(Source passage)
Bombing suspect throat injury prevents questioning Dzhokhar Tsarnaev for now

Boston Marathon bombing suspect Dzhokhar Tsarnaev is in a hospital, sedated and unable to be interrogated because of a throat injury. Authorities want to know if anyone else was involved.

The Lowell Sun & Robin Young/AP
These undated photos show Tamerlan Tsarnaev, age 26 (l.) and Dzhokhar Tsarnaev, 19. The two brothers are suspects in the Boston Marathon bombing.

Dzhokhar Tsarnaev remained sedated and in serious but stable condition at a Boston hospital Sunday, under heavy police guard as investigators prepared to interrogate him about his involvement in the Boston Marathon bombing that shocked the nation.

While officials are eager to question Mr. Tsarnaev, his throat injury prevents them from doing so for now.

“We don't know if we'll ever be able to question the individual,” Boston Mayor Tom Menino said on ABC’s “This Week” Sunday.

Authorities have not publicly detailed the injuries he sustained, but they are reported to include gunshot wounds to his neck and leg. An official who had been briefed said Tsarnaev has been "intubated and sedated,” CNN reported.

"I, and I think all of the law enforcement professionals, are hoping for a host of reasons that the suspect survives, because we have a million questions, and those questions need to be answered,” Massachusetts Gov. Deval Patrick told reporters Saturday. “There are parts of the investigation, in terms of information and evidence, that still need to be run to ground.”

Tsarnaev had been captured Friday night after 24 hours on the run, a period that saw violent confrontations with police – one of which resulted in the death of Tsarnaev’s older brother, Tamarlan Tsarnaev – while the Boston area remained locked down.

Officials are operating under the presumption that information Tsarnaev has relates to ongoing public safety – their justification for proceeding with initial interrogation without issuing him the usual Miranda warning, which guarantees the right to remain silent and the right to an attorney.

The American Civil Liberties Union and a federal public defender have raised concerns about investigators' plan to question Tsarnaev this way.

ACLU Executive Director Anthony Romero said the legal exception applies only when there is a continued threat to public safety and is "not an open-ended exception" to the Miranda rule, reports The Associated Press.

Among other things, officials want to know if anyone else was involved in the two bombings near the finish line of the Boston Marathon last Monday, which killed three people and injured more than 180, many of them seriously. Was the older Tsarnaev brother – believed to be the leader in preparing for and carrying out the attack – in touch with or aided by Islamic radicals here or abroad?
(End Source passage)
(Given information)
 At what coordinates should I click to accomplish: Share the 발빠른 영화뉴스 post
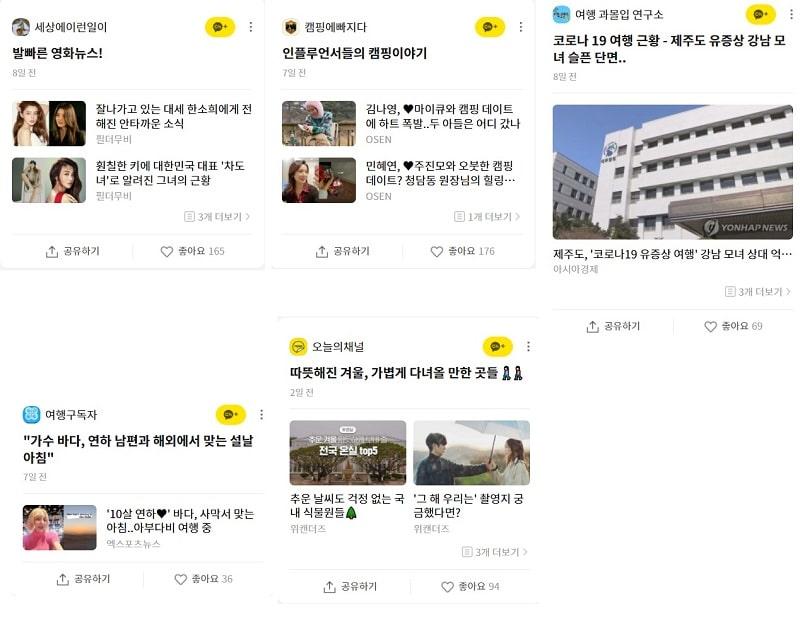pyautogui.click(x=72, y=251)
(End Given information)
**Apply what you read**:
1 > In the news article about Boston Marathon bombing suspect Dzhokhar Tsarnaev, how many people did the two bombings near the finish line kill and injure?
2 > Extract word for word the part of the news article about Boston Marathon bombing suspect Dzhokhar Tsarnaev that opens with the words containing "The Lowell Sun" and closes with "shocked the nation.".
3 > Write what comes next in the news article about Boston Marathon bombing suspect Dzhokhar Tsarnaev, picking up after its final sentence.

**Expected responses**:
1 > The bombings killed three people and injured more than 180.

2 >
The Lowell Sun & Robin Young/AP
These undated photos show Tamerlan Tsarnaev, age 26 (l.) and Dzhokhar Tsarnaev, 19. The two brothers are suspects in the Boston Marathon bombing.

Dzhokhar Tsarnaev remained sedated and in serious but stable condition at a Boston hospital Sunday, under heavy police guard as investigators prepared to interrogate him about his involvement in the Boston Marathon bombing that shocked the nation.

3 >
The two ethnically Chechen brothers may have been readying for a second attack at the time of the shootout, Boston Police Commissioner Ed Davis told CBS.

So far, evidence suggests that the two brothers acted alone in the bombings and subsequent shootout, Watertown Police Chief Edward Deveau told CNN. (Dzhokhar Tsarnaev was captured hiding in a boat parked in the Boston suburb of Watertown.)

"From what I know right now, these two acted together and alone," Chief Deveau said. "I think we have to be ever vigilant, and we're learning as we go along, but as far as this little cell – this little group – I think we got our guys."

Boston Mayor Menino agrees.

“All of the information that I have [is that] they acted alone,” he said on ABC.

Meanwhile, officials – and lawmakers with oversight on intelligence issues – want to know why earlier warnings of Tamerlan Tsarnaev’s increasing radicalization somehow failed to result in more adequate follow-up.

As Monitor Moscow correspondent Fred Weir reports, Russian officials warned the United States about Tamerlan Tsarnaev in 2011. When Mr. Tsarnaev returned from a six-month stay in Russia the next year, US officials questioned him and his family but determined that he was not a threat.

“The FBI had this guy on the radar and somehow he fell off,” a congressional aide, who said oversight committees on Capitol Hill are seeking answers from counterterrorism officials, told The Boston Globe. “We heard for several days leading up to this there was no intelligence. Now we know there could have been intelligence.”